As enchentes no Rio Grande do Sul no ano passado e em São Paulo, Santa Catarina e Minas Gerais em fevereiro deste ano são exemplos disso. No RS quase 80 mil pessoas ficaram desabrigadas em abril de 2024; só em fevereiro deste ano, em SP, foi registrado um volume de água 5 vezes acima do normal no Rio Tietê; em SC, 4 municípios declararam situação de emergência, e, por fim, no município de Espinosa em MG, cerca de 260 famílias ficaram desabrigadas por contas das enchentes.

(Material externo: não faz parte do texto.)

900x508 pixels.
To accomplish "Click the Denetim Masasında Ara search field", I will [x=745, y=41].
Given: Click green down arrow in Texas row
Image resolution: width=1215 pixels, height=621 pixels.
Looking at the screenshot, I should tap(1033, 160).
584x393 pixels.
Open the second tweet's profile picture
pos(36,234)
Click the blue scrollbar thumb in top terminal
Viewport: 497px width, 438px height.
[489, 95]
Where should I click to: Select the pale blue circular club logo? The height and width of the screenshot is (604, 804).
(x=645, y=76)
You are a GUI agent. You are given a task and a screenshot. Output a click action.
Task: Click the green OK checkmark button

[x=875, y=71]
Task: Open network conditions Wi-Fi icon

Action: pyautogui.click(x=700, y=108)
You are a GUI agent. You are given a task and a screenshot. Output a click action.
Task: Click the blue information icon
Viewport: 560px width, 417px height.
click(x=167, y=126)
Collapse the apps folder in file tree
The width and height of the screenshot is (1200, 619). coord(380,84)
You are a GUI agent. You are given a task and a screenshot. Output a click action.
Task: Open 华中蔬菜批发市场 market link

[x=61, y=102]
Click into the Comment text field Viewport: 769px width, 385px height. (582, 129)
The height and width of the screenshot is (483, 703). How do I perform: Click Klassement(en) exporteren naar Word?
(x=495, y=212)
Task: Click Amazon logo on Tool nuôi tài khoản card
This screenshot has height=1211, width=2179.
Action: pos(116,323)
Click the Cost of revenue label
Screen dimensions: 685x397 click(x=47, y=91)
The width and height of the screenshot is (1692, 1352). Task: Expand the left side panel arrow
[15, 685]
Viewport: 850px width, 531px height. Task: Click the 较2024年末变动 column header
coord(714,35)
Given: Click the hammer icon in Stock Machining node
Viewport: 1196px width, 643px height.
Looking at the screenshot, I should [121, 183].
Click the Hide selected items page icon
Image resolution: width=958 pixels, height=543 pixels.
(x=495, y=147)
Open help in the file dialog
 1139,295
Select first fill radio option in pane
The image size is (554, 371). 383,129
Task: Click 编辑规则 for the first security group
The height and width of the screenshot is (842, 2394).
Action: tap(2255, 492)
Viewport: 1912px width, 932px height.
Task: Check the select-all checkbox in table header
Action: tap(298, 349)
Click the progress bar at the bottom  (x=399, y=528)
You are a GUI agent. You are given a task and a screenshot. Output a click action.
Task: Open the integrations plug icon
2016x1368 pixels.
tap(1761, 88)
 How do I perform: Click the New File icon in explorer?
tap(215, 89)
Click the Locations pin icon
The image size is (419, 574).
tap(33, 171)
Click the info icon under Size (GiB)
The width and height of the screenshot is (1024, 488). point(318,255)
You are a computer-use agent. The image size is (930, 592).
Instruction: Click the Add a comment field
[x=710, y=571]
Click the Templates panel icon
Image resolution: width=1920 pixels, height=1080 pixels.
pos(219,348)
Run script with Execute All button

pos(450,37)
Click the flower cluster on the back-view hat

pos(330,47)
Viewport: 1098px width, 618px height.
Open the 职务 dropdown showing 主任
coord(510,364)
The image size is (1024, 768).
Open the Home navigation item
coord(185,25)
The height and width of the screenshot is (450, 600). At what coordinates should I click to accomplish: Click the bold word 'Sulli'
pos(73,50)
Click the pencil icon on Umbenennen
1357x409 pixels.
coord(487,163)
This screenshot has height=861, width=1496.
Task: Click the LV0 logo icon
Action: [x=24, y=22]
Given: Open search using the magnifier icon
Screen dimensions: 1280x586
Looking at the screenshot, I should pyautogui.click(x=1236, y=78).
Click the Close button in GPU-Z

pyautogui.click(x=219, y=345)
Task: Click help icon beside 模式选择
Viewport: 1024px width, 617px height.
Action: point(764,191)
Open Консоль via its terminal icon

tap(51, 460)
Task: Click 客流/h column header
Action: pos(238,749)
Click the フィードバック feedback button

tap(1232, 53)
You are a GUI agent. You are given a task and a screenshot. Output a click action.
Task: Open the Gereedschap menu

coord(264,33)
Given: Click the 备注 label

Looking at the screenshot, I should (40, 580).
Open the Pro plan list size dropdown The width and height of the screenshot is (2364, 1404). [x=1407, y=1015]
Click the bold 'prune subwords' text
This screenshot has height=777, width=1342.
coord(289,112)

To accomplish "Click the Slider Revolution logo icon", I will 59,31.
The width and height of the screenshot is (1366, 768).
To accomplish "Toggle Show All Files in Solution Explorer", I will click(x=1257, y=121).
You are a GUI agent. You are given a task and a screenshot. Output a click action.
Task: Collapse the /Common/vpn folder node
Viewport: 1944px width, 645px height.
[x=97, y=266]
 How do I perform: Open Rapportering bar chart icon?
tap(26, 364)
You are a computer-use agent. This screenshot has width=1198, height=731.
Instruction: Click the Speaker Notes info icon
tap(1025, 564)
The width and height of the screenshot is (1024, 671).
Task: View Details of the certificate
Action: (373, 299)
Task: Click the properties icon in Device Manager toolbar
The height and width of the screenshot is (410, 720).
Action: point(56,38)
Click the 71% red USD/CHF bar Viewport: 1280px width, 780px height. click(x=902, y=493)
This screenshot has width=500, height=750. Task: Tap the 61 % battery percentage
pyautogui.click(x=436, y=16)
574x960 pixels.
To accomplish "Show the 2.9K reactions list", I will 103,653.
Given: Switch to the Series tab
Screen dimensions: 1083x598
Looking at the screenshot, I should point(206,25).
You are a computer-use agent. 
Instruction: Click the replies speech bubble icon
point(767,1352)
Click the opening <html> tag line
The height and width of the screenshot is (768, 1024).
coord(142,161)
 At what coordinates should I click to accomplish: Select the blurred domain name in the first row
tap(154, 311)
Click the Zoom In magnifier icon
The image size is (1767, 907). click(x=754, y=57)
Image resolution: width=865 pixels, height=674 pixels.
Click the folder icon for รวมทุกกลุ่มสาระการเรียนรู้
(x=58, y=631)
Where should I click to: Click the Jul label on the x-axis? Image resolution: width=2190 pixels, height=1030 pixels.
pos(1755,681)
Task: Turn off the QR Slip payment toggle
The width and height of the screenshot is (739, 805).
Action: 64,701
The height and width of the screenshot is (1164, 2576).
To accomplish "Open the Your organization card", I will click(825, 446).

Sob o pretexto de responsabilidade fiscal, o Novo Arcabouço Fiscal do Ministro Fernando Haddad, deteriora o orçamento para políticas sociais e inviabiliza qualquer projeto de prevenção de desastres climáticos. Assim, não leva em consideração a tragédia ambiental em curso, a degradação dos ecossistemas, e abandona a responsabilidade socioambiental em detrimento das regras fiscais.

Dados do próprio governo demonstram que desde 2003 o orçamento destinado ao Ministério do Meio Ambiente foi sendo reduzido gradativamente. Além disso, o Brasil segue preso a uma lógica extrativista liderada pelo agronegócio que recebe vultuosas quantias do Plano Safra, bem como ao setor rentista cujo único objetivo é a espoliação de ganhos.

Essa política de austeridade, além de barrar qualquer ação imediata, contradiz a própria ideia de responsabilidade fiscal, uma vez que os gastos com reconstrução após as tragédias foram sete vezes maiores do que os investimentos em prevenção nos últimos anos. Em matéria para o Intercept Brasil, o economista David Deccache aponta que não é possível ter responsabilidade fiscal sem responsabilidade ambiental. Em relação às queimadas no ano passado, o ministro do Supremo Tribunal Federal (STF), Flávio Dino, concedeu créditos extraordinários para a resolução de problemas, mas essa prática é apenas paliativa, compromete a fiscalização e deixa brechas para desvios e falta de transparência.

Ao optar por reduzir investimentos em saúde e prevenção de desastres, o Governo Federal assume uma postura utilitarista que naturaliza perdas, como se fossem inevitáveis. O ponto central, no entanto, é que o que está sendo afetado, alagado, enlameado e soterrado é a classe trabalhadora, cada vez mais empobrecida e vulnerável.